Refactor(linear): split LinearBackward kernel into 3 independent kernels by chen2021673 · Pull Request #142 · InfiniTensor/InfiniTrain

chen2021673 · 2026-04-10T07:33:18Z

Summary

Architecture refactoring of Linear/Matmul/Outer kernels.

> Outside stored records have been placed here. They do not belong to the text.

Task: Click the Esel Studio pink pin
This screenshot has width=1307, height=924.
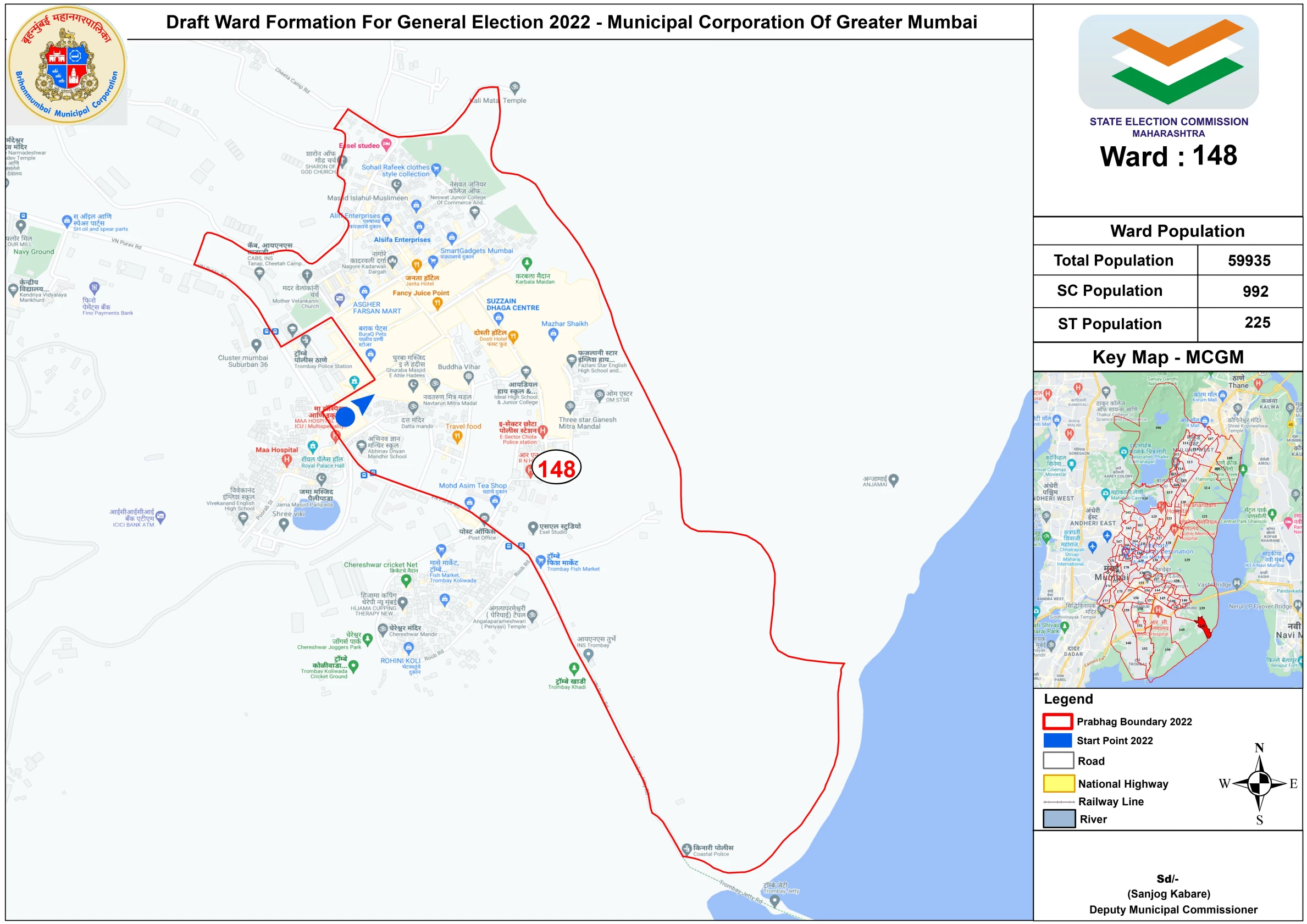Action: tap(386, 144)
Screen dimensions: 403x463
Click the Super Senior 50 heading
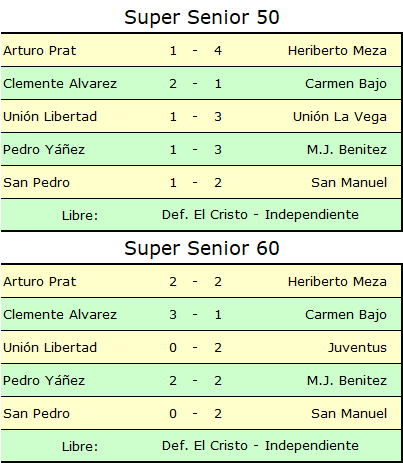tap(202, 17)
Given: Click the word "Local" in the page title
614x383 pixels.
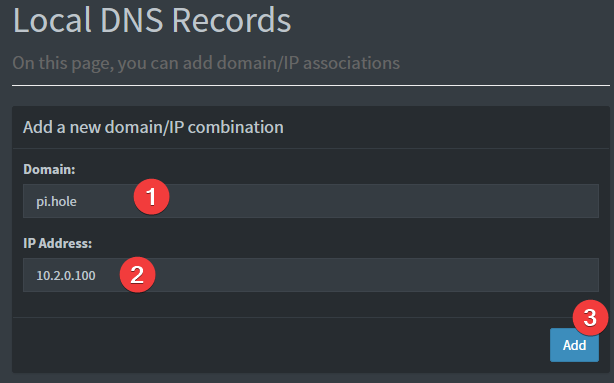Looking at the screenshot, I should point(52,20).
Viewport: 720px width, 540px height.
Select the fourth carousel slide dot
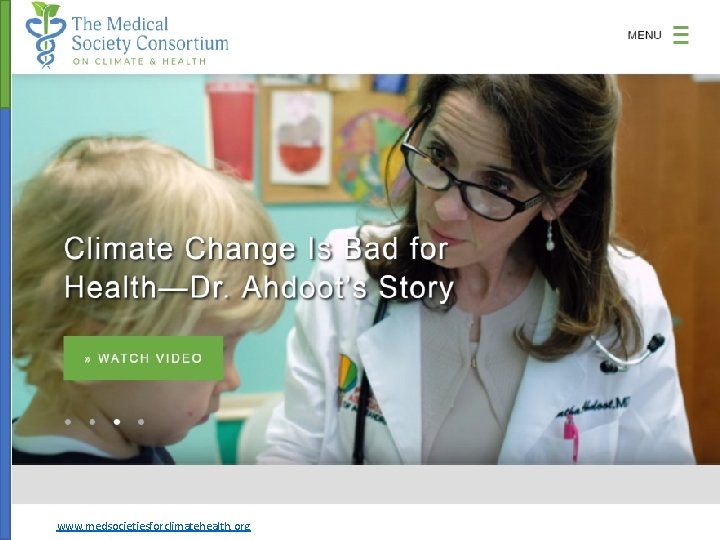(141, 422)
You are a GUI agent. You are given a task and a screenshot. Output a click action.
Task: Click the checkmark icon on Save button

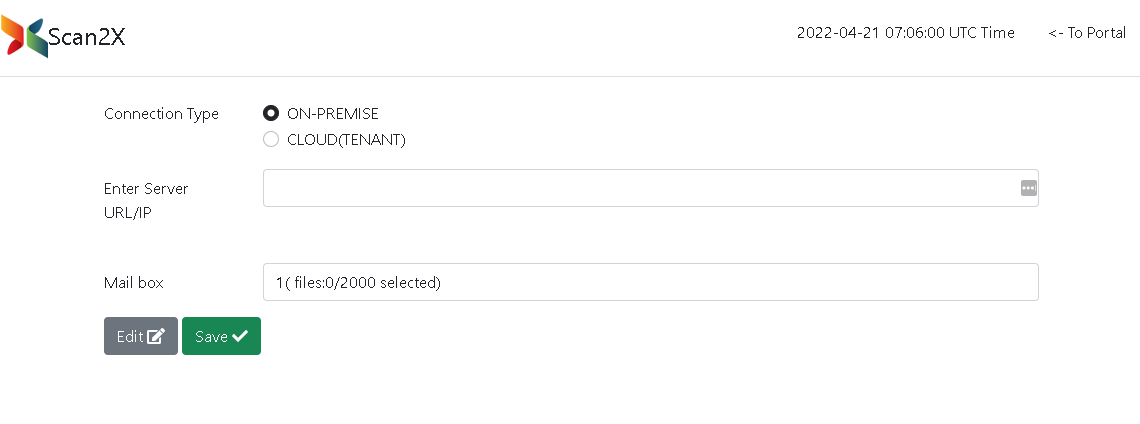coord(240,337)
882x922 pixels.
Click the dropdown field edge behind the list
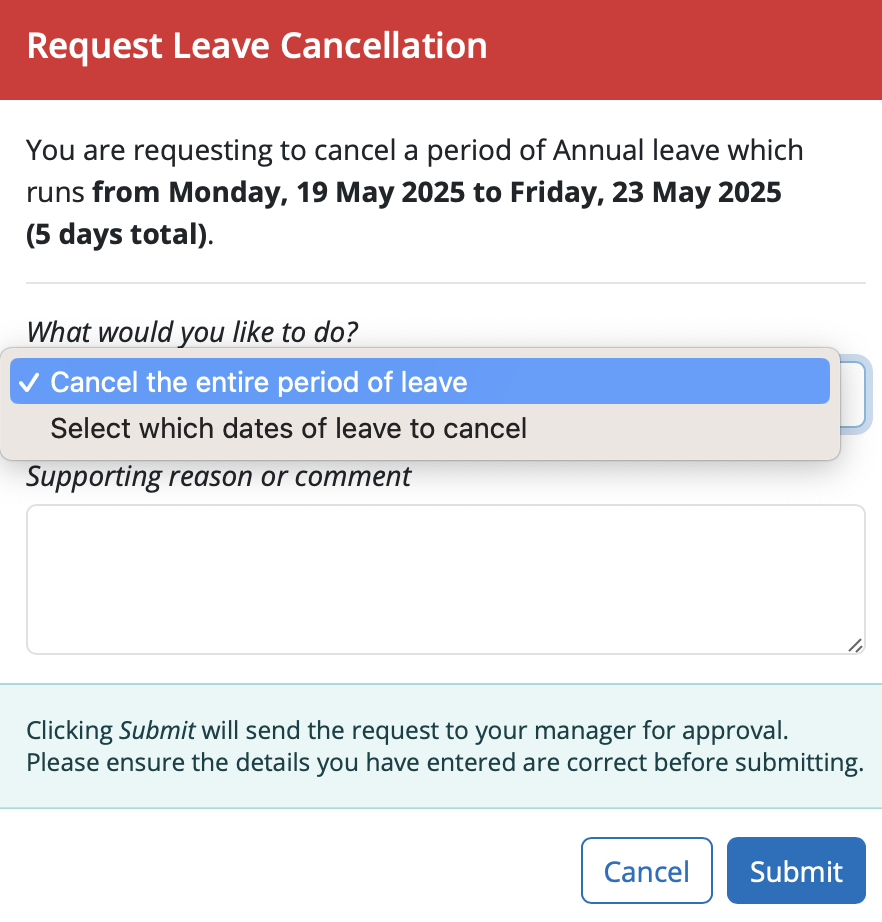(x=854, y=395)
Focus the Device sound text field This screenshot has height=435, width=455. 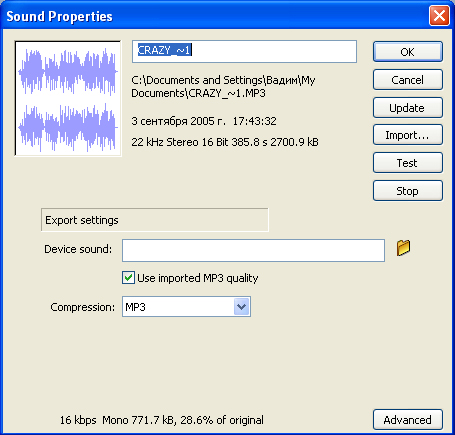[x=253, y=250]
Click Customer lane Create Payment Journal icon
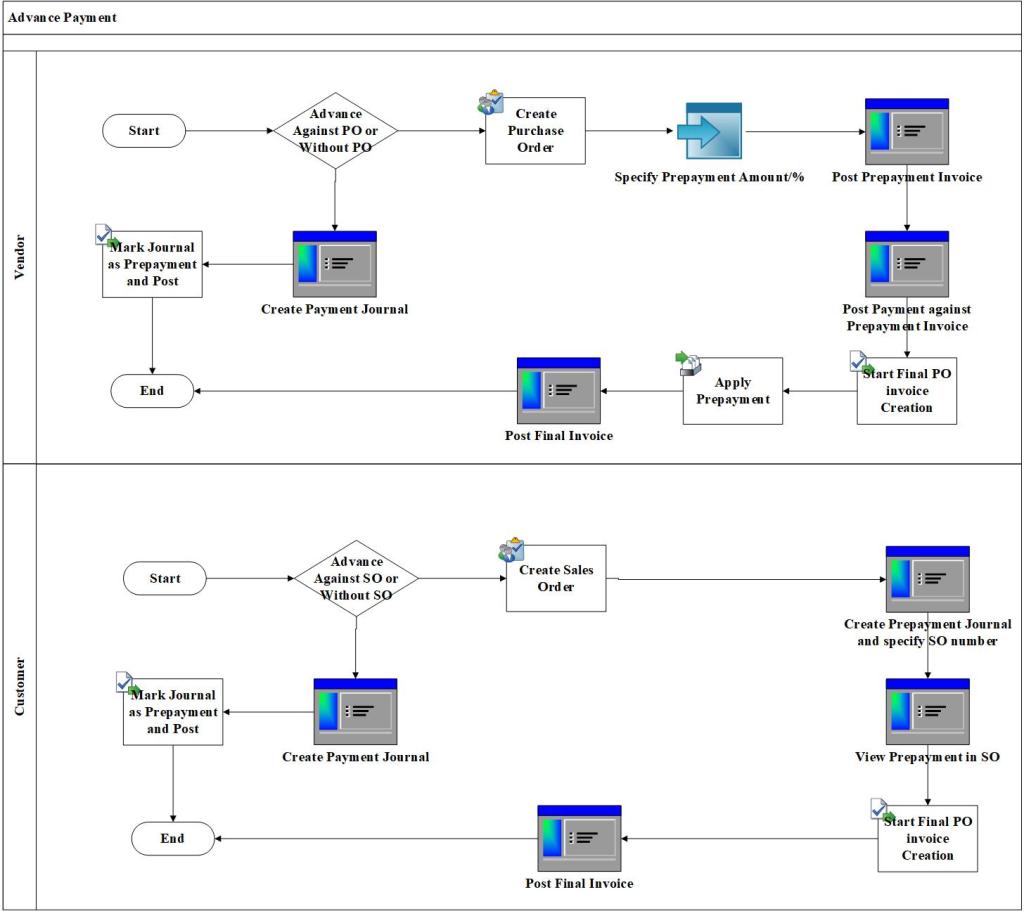This screenshot has width=1024, height=911. coord(355,711)
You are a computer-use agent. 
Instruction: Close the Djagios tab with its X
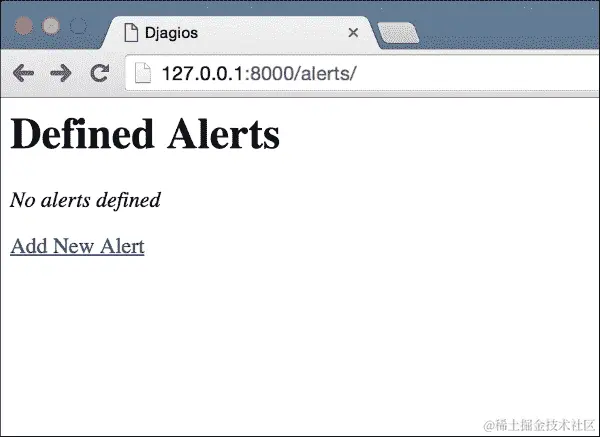click(353, 33)
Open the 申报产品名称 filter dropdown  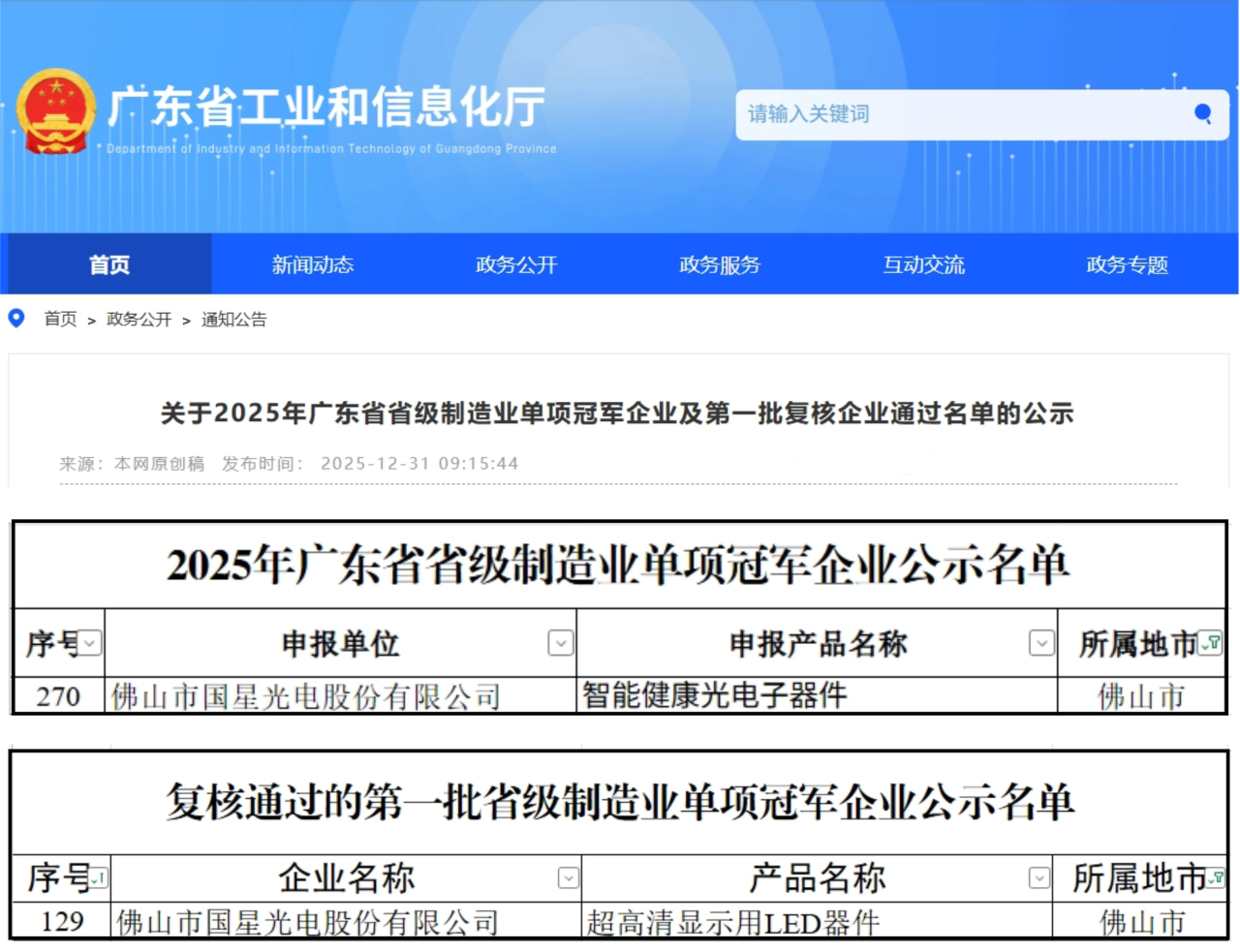(x=1041, y=644)
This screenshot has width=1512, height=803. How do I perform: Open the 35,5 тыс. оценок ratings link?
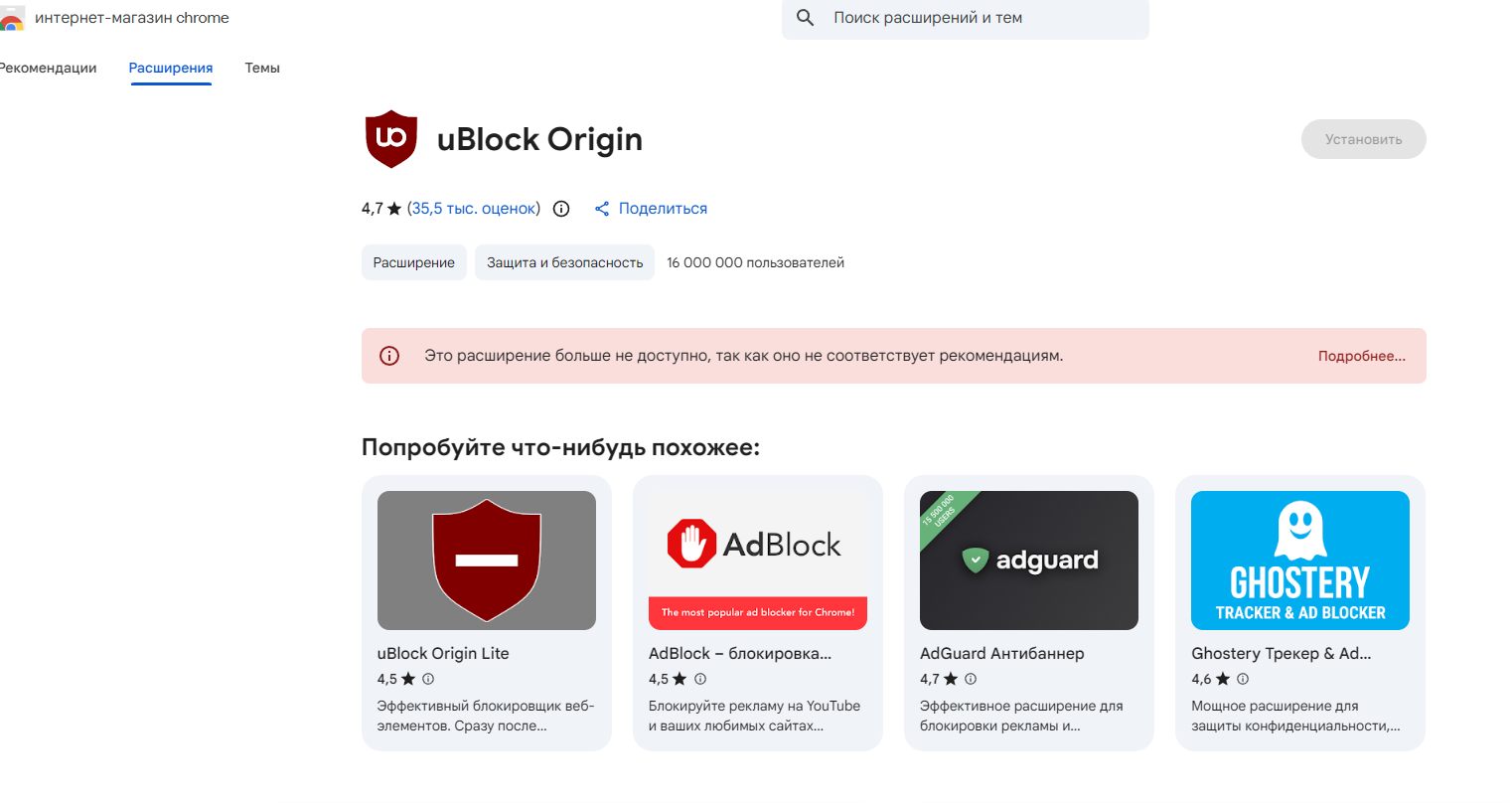pos(476,209)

The core idea is separation of concerns — moving the decision of whether a gradient should be computed from the kernel layer up to the autograd layer, making kernels pure compute functions. At the same time, unified GEMM/SGEMV primitives are abstracted at the bottom layer to eliminate duplicated cuBLAS boilerplate.

Changes

Autograd layer: LinearBackward and MatmulBackward are each decomposed into multiple independent Dispatcher calls. The needs_input_grad checks happen at the autograd layer, invoking only the kernels actually needed.
Kernel layer: The monolithic LinearBackward is split into LinearBackwardInput / LinearBackwardWeight / LinearBackwardBias; MatmulBackward is split into MatmulBackwardInput / MatmulBackwardOther, with naming aligned to MatmulForward(input, other).
File split: Matmul kernels are extracted from linear.cc / linear.cu into dedicated cpu/matmul.cc and cuda/matmul.cu, giving each file a single responsibility.
GEMM primitive: New gemm.cuh / gemm.cu define the GemmParams struct and GemmCuda(), providing a unified wrapper over cublasGemmEx and cublasGemmStridedBatchedEx branching logic. GetCublasHandle() / GetCudaStream() are centrally defined and shared across linear.cu, matmul.cu, and outer.cu, eliminating duplicate definitions.
SGEMV primitive: New SgemvParams struct and SgemvCuda() wrap the cublasSgemv call. LinearForward and LinearBackwardInput in linear.cu take the SGEMV path when bs==1 and fp32 (more efficient for matrix-vector shapes); bf16 falls back to GemmCuda since cublasSgemv does not support it. The fp32 backward path in outer.cu is migrated to SgemvCuda as well, eliminating inline cublasSgemv calls.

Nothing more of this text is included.